What to produce:
Look at each line of the listing. Copy those that hold the string "computer".

Extracted information:

++++++++++

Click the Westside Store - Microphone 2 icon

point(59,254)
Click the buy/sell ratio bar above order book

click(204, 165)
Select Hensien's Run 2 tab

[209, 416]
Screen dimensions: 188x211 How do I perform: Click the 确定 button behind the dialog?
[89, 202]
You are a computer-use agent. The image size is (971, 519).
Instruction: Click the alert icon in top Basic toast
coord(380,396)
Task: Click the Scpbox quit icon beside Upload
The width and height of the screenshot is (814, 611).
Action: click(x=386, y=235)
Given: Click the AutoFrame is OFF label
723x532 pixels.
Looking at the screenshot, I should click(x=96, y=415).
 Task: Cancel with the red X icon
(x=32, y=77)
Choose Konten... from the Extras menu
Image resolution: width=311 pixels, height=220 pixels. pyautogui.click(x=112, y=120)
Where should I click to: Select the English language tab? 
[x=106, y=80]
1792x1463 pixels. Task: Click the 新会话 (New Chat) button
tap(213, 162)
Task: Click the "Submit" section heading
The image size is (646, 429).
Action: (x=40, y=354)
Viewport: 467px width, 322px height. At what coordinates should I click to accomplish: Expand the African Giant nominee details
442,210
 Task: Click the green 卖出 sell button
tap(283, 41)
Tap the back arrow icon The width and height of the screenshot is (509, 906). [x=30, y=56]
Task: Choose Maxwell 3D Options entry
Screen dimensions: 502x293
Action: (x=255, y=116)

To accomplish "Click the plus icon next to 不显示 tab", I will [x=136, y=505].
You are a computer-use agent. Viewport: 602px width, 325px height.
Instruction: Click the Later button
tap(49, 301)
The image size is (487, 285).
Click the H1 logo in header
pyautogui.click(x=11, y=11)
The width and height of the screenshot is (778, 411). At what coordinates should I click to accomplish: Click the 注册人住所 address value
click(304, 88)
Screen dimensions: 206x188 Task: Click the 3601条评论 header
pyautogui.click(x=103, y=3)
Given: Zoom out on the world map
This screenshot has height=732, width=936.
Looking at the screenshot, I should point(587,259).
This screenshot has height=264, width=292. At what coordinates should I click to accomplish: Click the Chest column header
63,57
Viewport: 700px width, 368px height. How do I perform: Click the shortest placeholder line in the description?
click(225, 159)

++++++++++

Task solution:
You are a computer-use agent. The image size is (971, 519).
You are a computer-use agent. Viewport: 602px width, 325px height.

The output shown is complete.